The input
——————

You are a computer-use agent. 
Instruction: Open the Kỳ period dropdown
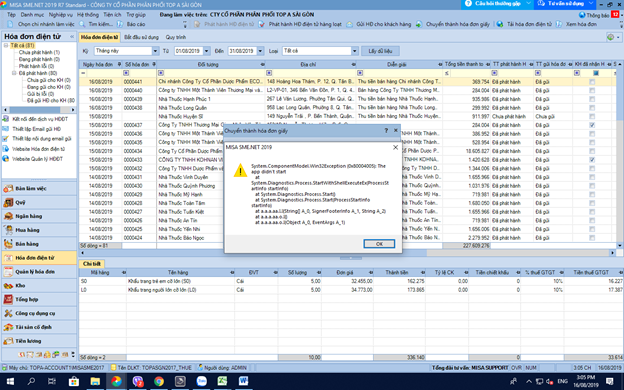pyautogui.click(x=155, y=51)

——————

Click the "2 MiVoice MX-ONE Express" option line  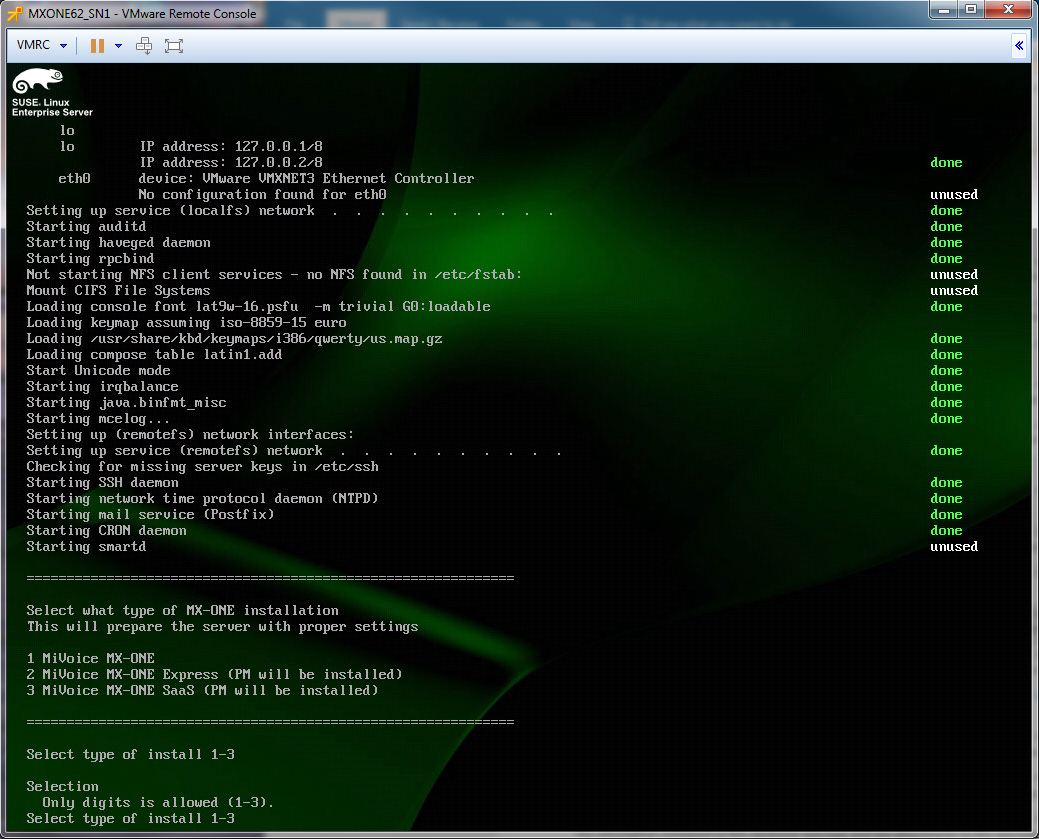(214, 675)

——————

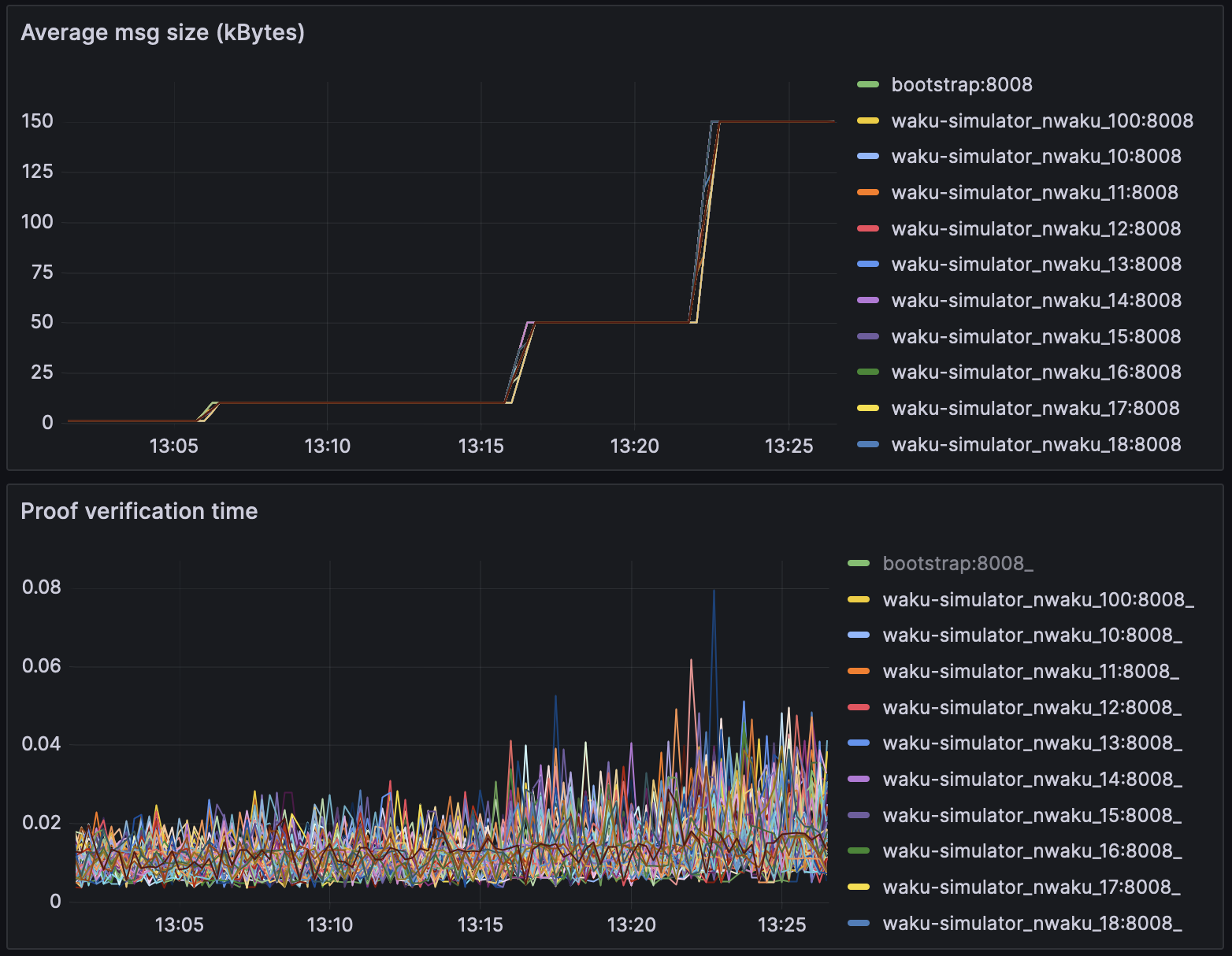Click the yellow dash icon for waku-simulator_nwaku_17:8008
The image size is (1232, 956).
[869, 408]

——————

Goal
Edit the lines starting with the line containing "You are a computer-use agent." and going on through the line containing "pyautogui.click(x=155, y=51)", replacing "dropdown" with "menu" and keeping everything else unchanged. Give only those lines, and leave the pictures out.

Reply
You are a computer-use agent. 
Instruction: Open the Kỳ period menu
pyautogui.click(x=155, y=51)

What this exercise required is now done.